Este recuerdo no es sólo rememorar un hecho histórico. Es también revivir esa Pascua primera, sintiéndose salvados en sus padres y festejando aquí y ahora esa liberación divina que se renueva con la inmolación y cena del cordero.

La pascua judía tiene un ritual detallado. Está contenido en el capítulo XII del Libro del Éxodo. Se inmola un cordero o cabrito, macho, sin defecto, de un año. Se sacrifica al atardecer y se asa a fuego lento. Cada familia se reúne para celebrar la pascua, y si son pocos, se unen a otra familia.

Al animal inmolado no se le quiebra ningún hueso. La comida de ese cordero pascual se realiza de pie, con la cintura ceñida, las sandalias puestas y el cayado en la mano. Así, evocan el éxodo, el desierto, y los cuarenta años en espera de poseer la tierra prometida.

En la cena pascual, comen lechugas amargas para recordar la amargura de la esclavitud y pan ácimo, sin fermentar, para recordar el pan sin levadura, el pan sin cuerpo, el pan de las prisas, que los hebreos llevaron envuelto en mantas al partir de Egipto y que no había fermentado aún.

Durante la cena, se pasa la copa de vino en cuatro ocasiones. Todos los presentes beben de esa única copa, que contiene el vino de la alegría y de la libertad. El vino, fruto de la vid, ya se producía en la tierra prometida, que mana leche y miel. A la tercera ronda, se le llama la copa de bendición. San Pablo cita esta copa de bendición en 1ª Corintios 10, 16-17.

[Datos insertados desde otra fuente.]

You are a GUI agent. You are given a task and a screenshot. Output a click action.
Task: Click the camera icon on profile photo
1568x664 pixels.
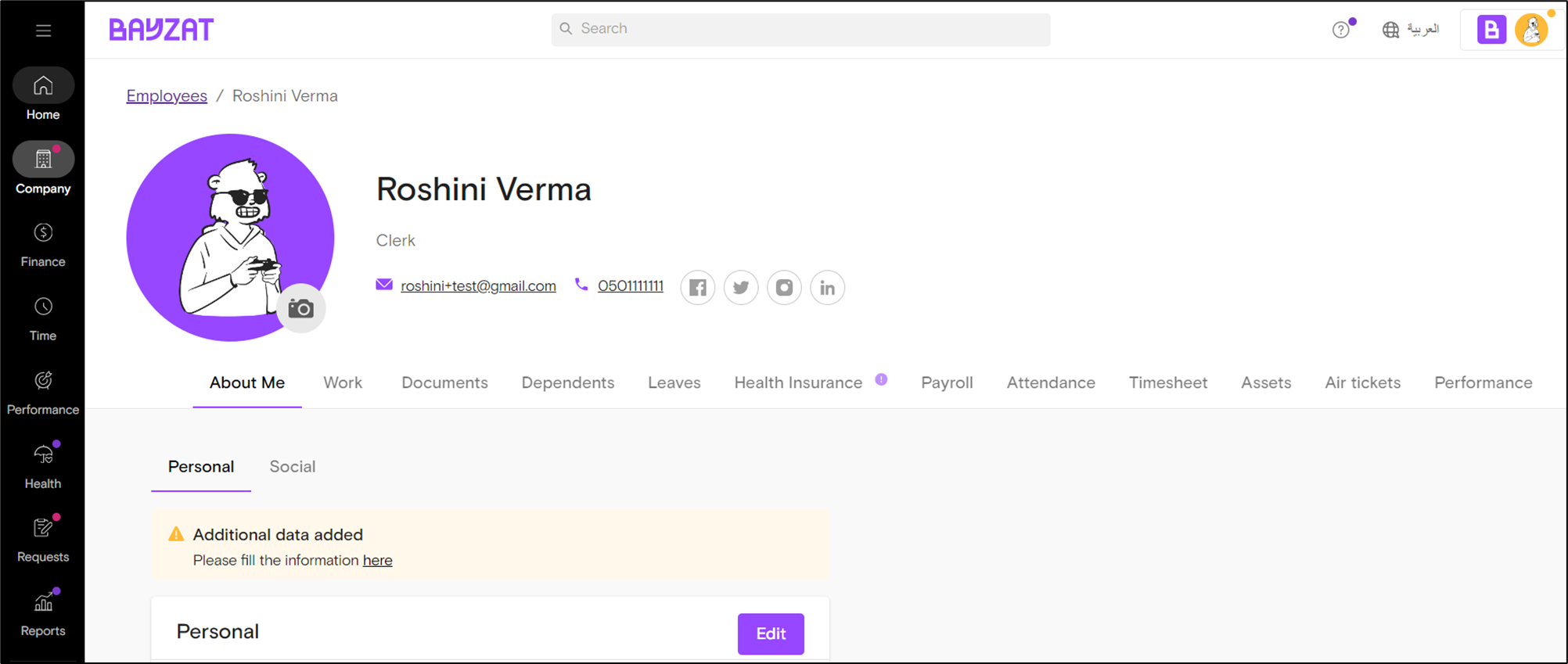click(301, 309)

Jesús era judío y celebró la pascua con los apóstoles, como un buen hijo del pueblo de Abraham. Los relatos de los tres evangelistas sinópticos narran la institución de la Santísima Eucaristía. San Lucas añade el mandato de Jesús de realizar lo que Él hizo en recuerdo suyo (Lc 22,19; 1ª Co 11, 24-25).

Al celebrar la pascua judía, Jesús le dio el verdadero sentido e inauguraba otra pascua nueva: La Pascua cristiana. Jesús es el verdadero Cordero de Dios, inmolado para la remisión de nuestros pecados (Jn 1, 36). Es el Siervo de Yahvé, anunciado en el cuarto canto (Is 53, 7). Se inmoló en la puesta del sol (Jn 19, 31-34). Y al que no se le quebró ningún hueso (Jn 19, 36; Éxodo 12, 5-7).

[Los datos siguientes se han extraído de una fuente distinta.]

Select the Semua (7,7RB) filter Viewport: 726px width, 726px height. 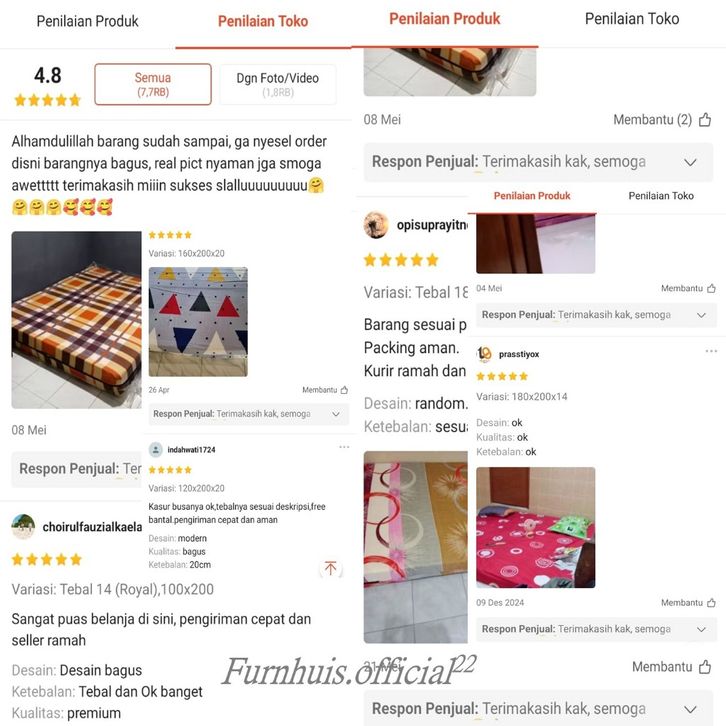[153, 84]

Su Pascua o Paso de Jesús, no fue de un país a otro, como ocurrió con Israel, su Pascua o Paso fue de este mundo al Padre (Jn 13, 1). Así, nos deja abierto el  camino para pasar de este mundo al Padre, como Él hizo, y seguirle en su Reino.

A esa Pascua nueva unió su muerte y resurrección. Por eso “Siempre que comemos del pan y bebemos del cáliz anunciamos su muerte hasta que vuelva” (1ª Co 11, 26). Su muerte fue el precio de nuestra redención. Con su sangre puso en paz todas las cosas (Col 1, 20). Y nos reconcilió con el Padre (2ª Co 5, 14-15. 17-19; Ef 1, 7), adquiriendo para Dios un pueblo nuevo (Rm 5, 6-11; Ap 5, 9-10).

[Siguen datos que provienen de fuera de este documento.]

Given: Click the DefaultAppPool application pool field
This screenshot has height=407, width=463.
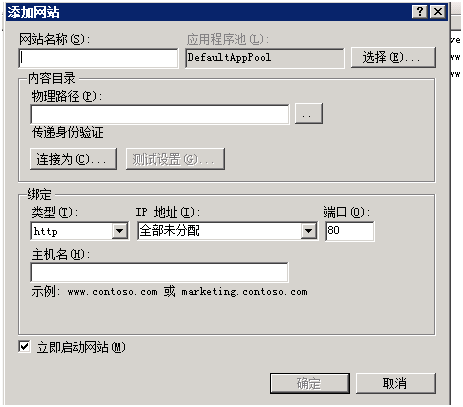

Al  participar  en  la  Eucaristía,  no  sólo  recordamos  la  pascua  judía  (liberación del pueblo de Israel de la esclavitud de Egipto), sino que  celebramos la muerte y resurrección de Jesucristo, haciendo presente esos acontecimientos salvadores, sacramentalmente, aquí y ahora. Por eso la Eucaristía es el memorial de la muerte y resurrección de Jesucristo. No un recuerdo o una memoria piadosa de lo que aconteció, sino, memorial que hace presente el acto salvífico que celebramos, aquí y ahora.